--- START Records supplied ---

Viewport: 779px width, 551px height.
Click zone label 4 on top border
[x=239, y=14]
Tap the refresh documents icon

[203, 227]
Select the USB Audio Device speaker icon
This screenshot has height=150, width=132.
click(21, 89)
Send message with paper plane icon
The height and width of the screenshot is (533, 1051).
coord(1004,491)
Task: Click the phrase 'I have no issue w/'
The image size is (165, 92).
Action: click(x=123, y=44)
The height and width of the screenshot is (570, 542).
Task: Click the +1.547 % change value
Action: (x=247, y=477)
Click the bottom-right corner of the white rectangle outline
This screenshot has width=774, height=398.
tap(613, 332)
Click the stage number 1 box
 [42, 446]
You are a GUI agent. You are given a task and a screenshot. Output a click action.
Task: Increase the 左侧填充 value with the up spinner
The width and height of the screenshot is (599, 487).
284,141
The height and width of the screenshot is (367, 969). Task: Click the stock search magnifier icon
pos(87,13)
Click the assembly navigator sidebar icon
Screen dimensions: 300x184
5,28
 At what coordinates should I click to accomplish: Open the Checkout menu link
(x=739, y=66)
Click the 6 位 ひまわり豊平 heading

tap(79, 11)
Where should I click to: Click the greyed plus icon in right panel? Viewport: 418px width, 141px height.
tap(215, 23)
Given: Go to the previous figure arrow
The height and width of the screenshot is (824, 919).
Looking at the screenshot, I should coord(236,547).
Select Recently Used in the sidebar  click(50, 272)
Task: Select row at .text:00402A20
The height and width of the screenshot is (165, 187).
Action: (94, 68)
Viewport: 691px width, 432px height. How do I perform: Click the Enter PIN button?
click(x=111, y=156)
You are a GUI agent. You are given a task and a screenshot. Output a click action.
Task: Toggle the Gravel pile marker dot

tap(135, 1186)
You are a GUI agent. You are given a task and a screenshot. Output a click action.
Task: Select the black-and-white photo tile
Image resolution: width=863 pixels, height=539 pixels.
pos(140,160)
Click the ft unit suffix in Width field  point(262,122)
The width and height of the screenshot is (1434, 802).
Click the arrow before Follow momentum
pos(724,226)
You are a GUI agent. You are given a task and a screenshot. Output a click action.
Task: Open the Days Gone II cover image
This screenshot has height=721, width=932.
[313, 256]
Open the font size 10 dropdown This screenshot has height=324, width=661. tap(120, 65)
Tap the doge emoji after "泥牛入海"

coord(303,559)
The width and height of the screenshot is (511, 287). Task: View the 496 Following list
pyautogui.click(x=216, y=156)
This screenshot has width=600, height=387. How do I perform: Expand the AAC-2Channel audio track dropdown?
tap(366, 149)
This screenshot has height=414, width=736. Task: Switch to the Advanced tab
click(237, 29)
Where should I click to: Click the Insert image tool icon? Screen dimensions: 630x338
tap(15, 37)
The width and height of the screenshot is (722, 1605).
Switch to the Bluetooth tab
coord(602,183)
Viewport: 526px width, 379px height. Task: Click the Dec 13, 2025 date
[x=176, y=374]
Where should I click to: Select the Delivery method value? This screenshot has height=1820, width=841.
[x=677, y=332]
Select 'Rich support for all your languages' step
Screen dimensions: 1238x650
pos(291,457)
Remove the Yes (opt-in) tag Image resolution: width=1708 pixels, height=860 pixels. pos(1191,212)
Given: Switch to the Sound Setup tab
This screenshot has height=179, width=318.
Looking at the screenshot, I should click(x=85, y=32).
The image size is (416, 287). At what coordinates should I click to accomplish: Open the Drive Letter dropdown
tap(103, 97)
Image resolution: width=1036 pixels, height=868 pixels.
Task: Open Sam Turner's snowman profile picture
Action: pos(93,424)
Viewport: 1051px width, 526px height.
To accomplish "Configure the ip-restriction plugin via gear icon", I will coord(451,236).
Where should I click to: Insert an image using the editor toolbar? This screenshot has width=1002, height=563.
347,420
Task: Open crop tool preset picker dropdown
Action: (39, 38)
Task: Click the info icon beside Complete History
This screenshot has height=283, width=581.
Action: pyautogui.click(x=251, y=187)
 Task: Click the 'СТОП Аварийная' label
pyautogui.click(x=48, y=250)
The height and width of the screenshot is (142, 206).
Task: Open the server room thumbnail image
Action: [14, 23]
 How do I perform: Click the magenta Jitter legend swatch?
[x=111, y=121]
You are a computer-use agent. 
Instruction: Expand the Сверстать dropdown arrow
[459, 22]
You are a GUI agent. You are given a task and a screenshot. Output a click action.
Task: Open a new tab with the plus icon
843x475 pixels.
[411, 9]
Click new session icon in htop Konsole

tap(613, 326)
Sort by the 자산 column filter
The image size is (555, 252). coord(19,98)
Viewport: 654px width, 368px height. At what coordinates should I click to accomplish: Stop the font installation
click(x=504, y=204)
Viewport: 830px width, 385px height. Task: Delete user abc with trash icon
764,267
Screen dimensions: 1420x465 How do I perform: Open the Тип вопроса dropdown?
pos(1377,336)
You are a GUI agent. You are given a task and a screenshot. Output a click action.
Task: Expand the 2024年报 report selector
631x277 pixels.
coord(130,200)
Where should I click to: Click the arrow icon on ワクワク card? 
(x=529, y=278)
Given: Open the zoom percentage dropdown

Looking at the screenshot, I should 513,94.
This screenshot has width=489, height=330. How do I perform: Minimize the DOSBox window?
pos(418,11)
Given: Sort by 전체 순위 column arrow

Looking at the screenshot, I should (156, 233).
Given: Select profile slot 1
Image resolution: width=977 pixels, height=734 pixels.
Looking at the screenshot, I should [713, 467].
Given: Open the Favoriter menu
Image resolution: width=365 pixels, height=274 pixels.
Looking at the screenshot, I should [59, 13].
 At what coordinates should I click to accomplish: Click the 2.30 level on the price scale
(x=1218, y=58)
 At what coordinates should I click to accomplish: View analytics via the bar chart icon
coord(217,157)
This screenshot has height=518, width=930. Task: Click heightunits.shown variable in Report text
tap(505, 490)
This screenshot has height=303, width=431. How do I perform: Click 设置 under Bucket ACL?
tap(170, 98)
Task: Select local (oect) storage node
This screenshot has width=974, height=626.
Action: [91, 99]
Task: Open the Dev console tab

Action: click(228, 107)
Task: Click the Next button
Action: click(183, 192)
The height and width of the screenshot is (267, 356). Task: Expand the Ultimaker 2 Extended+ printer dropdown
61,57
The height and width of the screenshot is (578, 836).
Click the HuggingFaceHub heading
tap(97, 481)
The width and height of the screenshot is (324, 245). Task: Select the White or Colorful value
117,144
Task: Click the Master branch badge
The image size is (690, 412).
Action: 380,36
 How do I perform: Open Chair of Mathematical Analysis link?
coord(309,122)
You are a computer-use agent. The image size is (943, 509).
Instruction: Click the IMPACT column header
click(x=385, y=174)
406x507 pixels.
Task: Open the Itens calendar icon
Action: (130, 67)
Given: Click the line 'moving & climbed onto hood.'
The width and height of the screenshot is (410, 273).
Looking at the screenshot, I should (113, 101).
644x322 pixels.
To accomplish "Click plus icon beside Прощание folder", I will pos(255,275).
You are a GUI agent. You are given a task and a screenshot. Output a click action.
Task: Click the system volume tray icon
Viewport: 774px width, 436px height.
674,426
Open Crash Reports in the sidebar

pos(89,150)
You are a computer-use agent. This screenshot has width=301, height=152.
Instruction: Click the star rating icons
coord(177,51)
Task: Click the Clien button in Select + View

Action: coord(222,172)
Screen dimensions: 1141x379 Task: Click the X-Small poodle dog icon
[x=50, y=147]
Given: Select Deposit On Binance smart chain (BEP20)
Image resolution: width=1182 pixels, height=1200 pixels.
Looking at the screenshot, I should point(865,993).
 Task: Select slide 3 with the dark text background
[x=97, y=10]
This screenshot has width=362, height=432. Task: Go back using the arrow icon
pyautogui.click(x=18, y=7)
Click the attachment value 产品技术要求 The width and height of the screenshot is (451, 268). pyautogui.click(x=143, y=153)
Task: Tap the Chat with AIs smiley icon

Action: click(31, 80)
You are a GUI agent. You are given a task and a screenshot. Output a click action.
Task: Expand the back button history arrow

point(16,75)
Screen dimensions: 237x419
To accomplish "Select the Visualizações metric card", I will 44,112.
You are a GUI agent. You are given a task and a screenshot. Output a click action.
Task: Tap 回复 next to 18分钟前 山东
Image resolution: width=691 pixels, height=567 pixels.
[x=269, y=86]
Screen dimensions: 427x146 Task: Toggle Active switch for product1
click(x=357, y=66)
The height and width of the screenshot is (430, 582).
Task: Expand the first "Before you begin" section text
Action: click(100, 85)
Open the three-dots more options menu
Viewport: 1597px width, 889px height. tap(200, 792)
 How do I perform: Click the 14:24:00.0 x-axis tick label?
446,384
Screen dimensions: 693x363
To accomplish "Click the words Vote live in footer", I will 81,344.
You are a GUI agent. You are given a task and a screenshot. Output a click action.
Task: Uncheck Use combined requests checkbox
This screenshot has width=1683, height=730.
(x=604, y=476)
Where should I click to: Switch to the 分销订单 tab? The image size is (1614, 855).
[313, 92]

--- END Records supplied ---

The exercise: Reproduce the records word for word, from the first line through the line that contains "coord(1004,491)".

Answer to the problem:
Viewport: 779px width, 551px height.
Click zone label 4 on top border
[x=239, y=14]
Tap the refresh documents icon

[203, 227]
Select the USB Audio Device speaker icon
This screenshot has height=150, width=132.
click(21, 89)
Send message with paper plane icon
The height and width of the screenshot is (533, 1051).
coord(1004,491)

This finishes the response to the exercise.